Qwen3 Next - Behind the Curtain

The video highlights Qwen 3 Next, an innovative 80 billion parameter sparse MoE model that achieves impressive training efficiency and inference speed by activating only 3 billion parameters during inference and utilizing multi-token prediction. Despite being trained on fewer tokens, it performs competitively with larger models, showcasing significant advancements in open-source Chinese language models and promising future improvements in AI research.

The video discusses the recent rapid advancements and releases from the company Qwen, highlighting their impressive lineup of models including the successful Qwen 3 Koda, a smart translation model, image generation and editing models, and the newly released Qwen 3 ASR. The focus of the video is on the Qwen 3 Next model, an experimental release that, while not necessarily outperforming the largest Qwen 3 Mixture of Experts (MoE) models, shows significant potential in terms of training efficiency and inference speed. The model aims to be faster to train on more tokens and more efficient during inference, making it both quicker and smarter in practical use.

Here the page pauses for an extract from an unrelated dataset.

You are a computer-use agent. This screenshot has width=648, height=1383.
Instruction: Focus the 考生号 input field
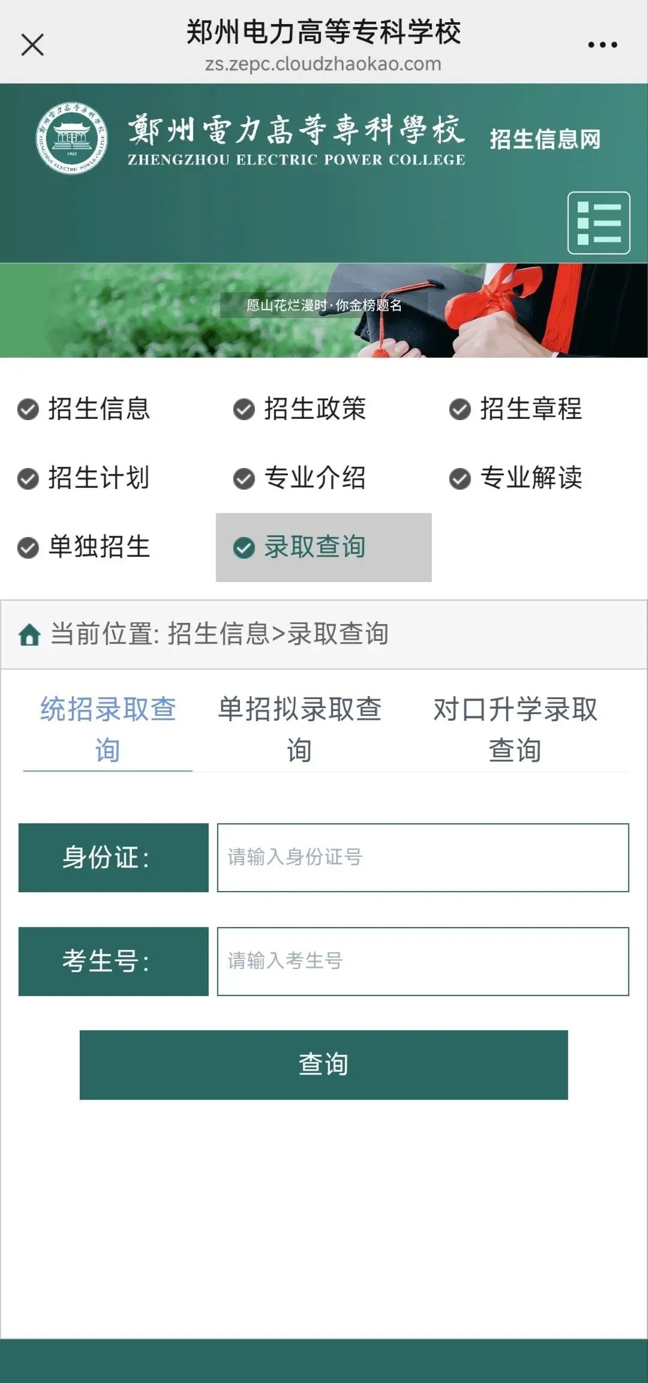click(423, 962)
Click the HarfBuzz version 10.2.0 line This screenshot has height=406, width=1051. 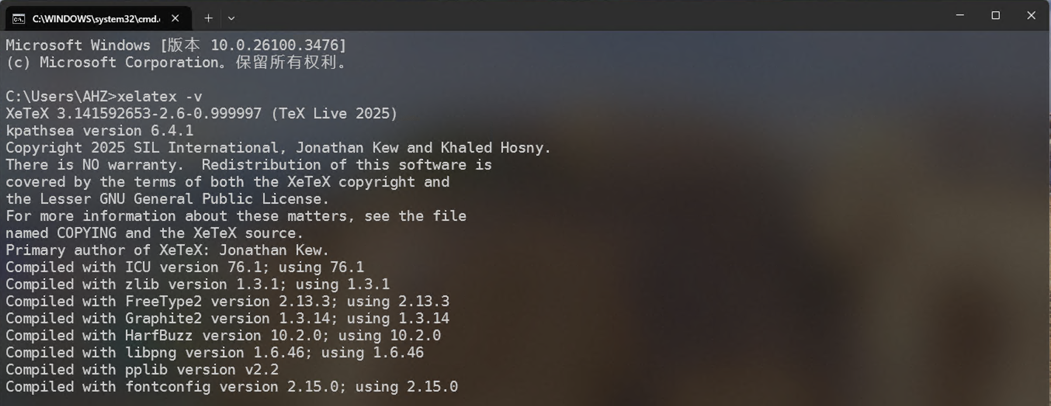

Qwen 3 Next is an 80 billion parameter MoE model but only activates 3 billion parameters during inference, which is a remarkable reduction compared to previous models like Qwen 3 235B that had 22 billion active parameters. This sparsity is achieved through a large number of experts—512 in this model compared to 128 in earlier versions—allowing specialization across different tasks. The model’s hybrid attention mechanism and multi-token prediction capabilities are key innovations, enabling it to predict multiple tokens at once, which improves inference efficiency and aligns with recent research trends in language modeling.

The model was trained on 15 trillion tokens, a substantial amount though less than the 36 trillion tokens used for some other Qwen models. Despite this, Qwen 3 Next performs comparably or better on certain benchmarks while requiring less than 10% of the compute cost of larger models. This efficiency suggests that future versions trained on the full corpus or larger models could set new state-of-the-art standards. The video also notes the availability of different versions of the model, including a “thinking” version that produces longer, more detailed responses, and an instruct version for simpler outputs.

In practical testing, the presenter explores the model’s performance on various tasks, noting its ability to generate thoughtful and coherent responses, often thinking in English even when asked to respond in other languages like Thai or Chinese. The multi-token prediction is evident in streaming outputs, where multiple tokens are generated simultaneously, enhancing speed. The model also shows promise in agentic tasks and function calling, especially when used with Qwen’s own agent framework, though further testing with other frameworks is suggested.

Overall, the video highlights Qwen 3 Next as a significant step forward in open-source Chinese language models, showcasing innovations in sparsity, multi-token prediction, and training efficiency. The openness of Qwen’s experiments contrasts with proprietary models, raising questions about how other labs like Meta will compete. The presenter encourages viewers to try the model themselves and expresses interest in exploring other Qwen models like the ASR in future videos, emphasizing the exciting direction of Chinese AI research and development.